_Page text_:
# Should I join more than one dating site?



## Malibu17 (Nov 30, 2007)

My divorce will be finalized in the near future. Therefore, I'm contemplating the best way to meet someone else.

I've researched online dating sites and wonder if I should join more than one, to get the best results and find who I'm looking for.

So for, I'm considering one or more of the following:

Plenty of Fish.com (free)
Yahoo Personals
Match.com
Chemistry.com
Eharmony.com
Perfect Match.com


Has anyone had any successful experience with any of these and if so, how long did it take to find your mate?


----------



## Atholk (Jul 25, 2009)

Nothing beats just walking up to women and talking to them.

The Mystery Method


----------



## ladyintegrity (Dec 28, 2009)

Hi Malibu17,

Just be cautious on the dating sites. To make a long story short my husband fell out of love for me. We are still living in the same household but separate bedrooms. He has his ad out there as separated trying to meet new 'friends'. He has been telling these women that he has filed for divorce, which he hasn't yet. He told me that I still have a 50% of getting back with him. If you want more info, check out my posts on "Husband Falling Out Of Love For Me". I put his dating ad on that post.

He told me that he wanted to get feel of what is 'out there'. If it is not what he wanted, then he will come back to me and go to couple's counseling.

I agree with Atholk, nothing beats just walking up to someone and talking to them.

Good luck!


----------



## Malibu17 (Nov 30, 2007)

ladyintegrity, I'm sorry you're going through this. I think he'll realize that grass is NOT greener on the other side. In the meantime, it's too bad he's doing this too you.

I wish my marriage had survived, but it fell apart, because of several unresolved issues. Therefore, I'm moving on and preparing for the dating scene. I wouldn't mind getting remarried again someday, provided I find the right person. 

I'll see how it goes. Thanks for advice.


----------



## vlectronica (Jan 3, 2010)

Yes. Each dating site often is embraced by specific cultural sects of society. 

Many dating sites are free. I would suggest the following:
Meet People in Free Webcam Chat & Live Video | WooMe.com
*******.com: Free Online Dating
Free Online Dating at Plentyoffish.com™


good luck!


----------



## Country Girl (Apr 19, 2009)

Hi Malibu,

Good luck with your quest. I had a thread going on here last year that dealt with your question. Honestly, I had more fun with the thread than I did with any dating site. My situation is a little different from yours; I've been separated a long time and the divorce is moving along oh so slow. Nonetheless, I do get lonely and have tried several dating sites.

You need to join several sites in order to determine which one works best for you. Some sites may be strong in your area, but not in another person's area. Also, your social/economic status comes into play. I've had nothing but disappointment when dealing with some of the free sites. Plenty of Fish has been a complete waste of time. Perfect Match was the worst. They didn't have anyone in my area! Match.com hasn't been that great either--I've had nothing but married men approach me wanting someone on the side. I've gotten the most "hits" from Singlesnet (& it is free). However, it is riddled with scammers and deadbeats. It got so bad last year I just hid my profiles and took a break.

_Request_: Continue the forum thread on joining more than one dating site from the point where it stops.

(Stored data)
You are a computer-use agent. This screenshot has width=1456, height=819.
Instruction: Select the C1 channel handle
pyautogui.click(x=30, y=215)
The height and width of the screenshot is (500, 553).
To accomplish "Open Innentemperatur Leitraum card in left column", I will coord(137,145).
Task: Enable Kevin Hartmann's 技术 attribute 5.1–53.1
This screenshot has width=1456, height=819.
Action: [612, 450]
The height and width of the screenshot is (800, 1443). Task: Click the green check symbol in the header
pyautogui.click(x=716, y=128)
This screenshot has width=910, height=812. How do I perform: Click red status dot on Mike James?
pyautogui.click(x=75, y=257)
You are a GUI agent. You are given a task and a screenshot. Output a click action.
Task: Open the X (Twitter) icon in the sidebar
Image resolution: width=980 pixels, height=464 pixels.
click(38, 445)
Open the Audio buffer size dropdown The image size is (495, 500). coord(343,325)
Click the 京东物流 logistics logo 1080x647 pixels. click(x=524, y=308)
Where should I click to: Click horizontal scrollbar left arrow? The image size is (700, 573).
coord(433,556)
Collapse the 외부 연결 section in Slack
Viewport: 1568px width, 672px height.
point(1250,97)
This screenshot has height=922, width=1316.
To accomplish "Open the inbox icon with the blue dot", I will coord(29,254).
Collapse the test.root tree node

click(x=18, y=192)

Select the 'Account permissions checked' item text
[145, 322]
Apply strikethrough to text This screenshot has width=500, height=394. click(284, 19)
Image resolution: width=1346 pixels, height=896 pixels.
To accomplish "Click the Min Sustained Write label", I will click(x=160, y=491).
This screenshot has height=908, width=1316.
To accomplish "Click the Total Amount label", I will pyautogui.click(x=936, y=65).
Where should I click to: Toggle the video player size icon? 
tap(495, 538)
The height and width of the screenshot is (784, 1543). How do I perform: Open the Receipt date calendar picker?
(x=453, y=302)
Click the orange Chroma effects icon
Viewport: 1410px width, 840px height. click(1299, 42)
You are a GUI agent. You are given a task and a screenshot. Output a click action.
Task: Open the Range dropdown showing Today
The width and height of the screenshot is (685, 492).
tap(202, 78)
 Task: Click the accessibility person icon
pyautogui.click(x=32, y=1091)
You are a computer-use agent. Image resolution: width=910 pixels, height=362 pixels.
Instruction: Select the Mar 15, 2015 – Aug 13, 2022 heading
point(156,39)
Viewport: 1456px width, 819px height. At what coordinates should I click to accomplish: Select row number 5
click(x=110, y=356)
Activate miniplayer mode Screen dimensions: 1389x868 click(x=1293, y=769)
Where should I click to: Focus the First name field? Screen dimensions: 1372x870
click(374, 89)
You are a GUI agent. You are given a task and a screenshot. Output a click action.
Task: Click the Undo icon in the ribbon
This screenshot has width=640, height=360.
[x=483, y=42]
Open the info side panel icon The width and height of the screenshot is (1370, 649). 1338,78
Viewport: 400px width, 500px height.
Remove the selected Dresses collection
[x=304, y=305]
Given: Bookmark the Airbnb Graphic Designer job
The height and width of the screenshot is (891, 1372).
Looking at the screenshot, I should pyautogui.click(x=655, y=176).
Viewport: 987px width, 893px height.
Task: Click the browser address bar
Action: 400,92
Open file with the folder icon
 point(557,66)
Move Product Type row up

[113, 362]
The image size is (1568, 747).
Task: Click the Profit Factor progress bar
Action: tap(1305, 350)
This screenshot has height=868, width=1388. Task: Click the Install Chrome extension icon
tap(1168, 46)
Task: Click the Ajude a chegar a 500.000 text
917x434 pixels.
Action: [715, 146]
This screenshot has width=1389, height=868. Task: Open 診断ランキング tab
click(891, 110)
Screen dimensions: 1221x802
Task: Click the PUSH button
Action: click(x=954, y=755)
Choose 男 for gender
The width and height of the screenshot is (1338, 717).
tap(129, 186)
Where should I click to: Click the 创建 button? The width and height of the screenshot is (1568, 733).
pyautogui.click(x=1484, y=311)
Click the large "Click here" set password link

_Final result_:
Perhaps I'm just too picky now. But, after reading so many posts on this forum, I believe many of us deserve to be rather selective this time around. Hope you find the right site!


----------



## sirch (Jan 8, 2009)

Hey CG! How has it been going? Sorry to hear you haven't got your divorce yet, I know you are fed up by now! Me, I finalized my divorce last month! Yippeee, lol it really is not funny but it has been a stress relief. I just could not be her safety net anymore, so now I am a free man. Broke mind you but free!


----------



## Country Girl (Apr 19, 2009)

Hey sirch!

Nice to see your post. No, I don't have a divorce yet--and I am beyond fed up! I never knew one man could do so much damage and still live in denial. Unfortunately I'm broke and still "hitched". At this point I don't think I would even know what to do without the stress; but, I would love to try it.

Watch out Malibu! We're starting this again on your thread! We just need to get Cooper to help us out. So, sirch.....you got any recommendations for Malibu as far as dating sites?


----------



## Just_Venting (Jan 12, 2010)

Stay off the dating sites...

As a male I did these for 3 years.. After a while you start to see the same people over and over. I started really feeling like a loser... It is truly a small circle You see the same people on multiple sites.. 

I had to learn to be by myself again before I could be happy with someone.

Best of luck to you.


----------



## Malibu17 (Nov 30, 2007)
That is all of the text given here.